An Underwear Advertisement (Stars and Stripes, 1918)

The attached ad makes it quite clear that the American Army was not without its innovators: the Germans may have introduced poison gas, the British may have introduced the tank but it was the Americans who added "Chamois Leather Underwear" to the arsenal of industrial warfare.

 

Indian Moccasins Authorized (The Stars and Stripes, 1919)

It is little remembered in our day that the Native Americans who served in the American Expeditionary Forces along the Western Front were permitted to wear moccasins in place of the regulation Pershing boot. "Ethnic pandering" is not a term that should come to mind; this was a high complement paid by their commanding officers for a well-respected prowess in battle. The following is a small portion from a larger article which is posted on "The Native American" page of this website; the entire article can be read following the link that reads "A Talent for Sniping".

 

Advertisements for A.E.F. Officer's Tailoring (Stars and Stripes, 1918-19)

Attached, you will find three well illustrated advertisements for Paris military tailors that were lovingly scanned and posted after having been crudely ripped from the brittle pages of the U.S. Army newspaper STARS AND STRIPES.

 

An Advertisement for Officer's Ankle Boots (Stars and Stripes, 1918)
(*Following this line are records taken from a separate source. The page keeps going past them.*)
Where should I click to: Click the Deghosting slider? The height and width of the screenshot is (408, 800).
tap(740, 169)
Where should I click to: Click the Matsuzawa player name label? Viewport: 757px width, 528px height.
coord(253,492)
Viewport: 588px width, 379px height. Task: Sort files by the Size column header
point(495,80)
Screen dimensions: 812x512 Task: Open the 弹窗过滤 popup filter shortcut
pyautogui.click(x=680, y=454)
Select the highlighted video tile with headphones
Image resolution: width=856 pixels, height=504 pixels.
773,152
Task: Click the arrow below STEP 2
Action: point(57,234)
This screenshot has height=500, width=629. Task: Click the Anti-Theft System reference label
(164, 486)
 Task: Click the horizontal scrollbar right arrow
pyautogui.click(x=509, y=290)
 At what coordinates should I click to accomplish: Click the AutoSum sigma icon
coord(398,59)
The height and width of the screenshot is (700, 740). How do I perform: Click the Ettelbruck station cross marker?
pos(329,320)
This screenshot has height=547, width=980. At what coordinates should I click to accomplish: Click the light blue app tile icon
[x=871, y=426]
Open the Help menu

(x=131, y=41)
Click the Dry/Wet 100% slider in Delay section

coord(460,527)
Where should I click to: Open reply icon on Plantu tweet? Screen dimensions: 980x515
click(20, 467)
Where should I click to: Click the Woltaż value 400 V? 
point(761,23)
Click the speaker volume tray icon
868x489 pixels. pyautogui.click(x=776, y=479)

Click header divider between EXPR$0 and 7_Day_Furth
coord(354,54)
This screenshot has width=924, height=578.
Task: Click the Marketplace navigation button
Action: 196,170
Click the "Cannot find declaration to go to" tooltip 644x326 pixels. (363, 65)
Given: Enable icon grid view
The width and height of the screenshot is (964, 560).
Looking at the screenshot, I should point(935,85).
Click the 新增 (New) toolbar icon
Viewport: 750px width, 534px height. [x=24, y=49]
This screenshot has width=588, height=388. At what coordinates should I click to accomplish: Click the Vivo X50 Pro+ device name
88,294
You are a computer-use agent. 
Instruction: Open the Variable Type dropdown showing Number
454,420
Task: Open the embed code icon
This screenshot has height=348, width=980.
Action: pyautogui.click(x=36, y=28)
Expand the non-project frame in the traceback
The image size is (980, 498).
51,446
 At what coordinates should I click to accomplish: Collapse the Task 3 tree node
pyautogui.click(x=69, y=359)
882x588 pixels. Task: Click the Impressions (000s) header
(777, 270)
Some A.E.F. officers realized that industrial war would not provide them with an opportunity for horseback riding and they wisely chose alternative footwear more suited to the discomfort of living in the damp trenches of France.

 

An Advertisement for W.W. I Officer Boots (Stars and Stripes, 1918)

A black and white illustration showing the sort of British made boot favored by American officers during World War One. A look at the many pictures which depicted the officers of the A.E.F. and it is clear to see that the lace-to-the-knee style of trench boot was much preferred over other varieties. However, many pictures from the closing days of the war tend to also indicate the line officer's preference for ankle-boots with puttees.

 

A Puttee Advertisement (The American Legion Weekly, 1919)

This advertisement was placed in an American veteran's magazine as an attempt to produce some profit from the vast surplus of uniform items that remained in all the combatant nations at war's end. Puttees, unlike other uniform items, enjoyed a brief moment in fashion's spotlight during the late teens and much the twenties as an accessory for those who enjoyed camping and hunting (or simply wished to affect the look).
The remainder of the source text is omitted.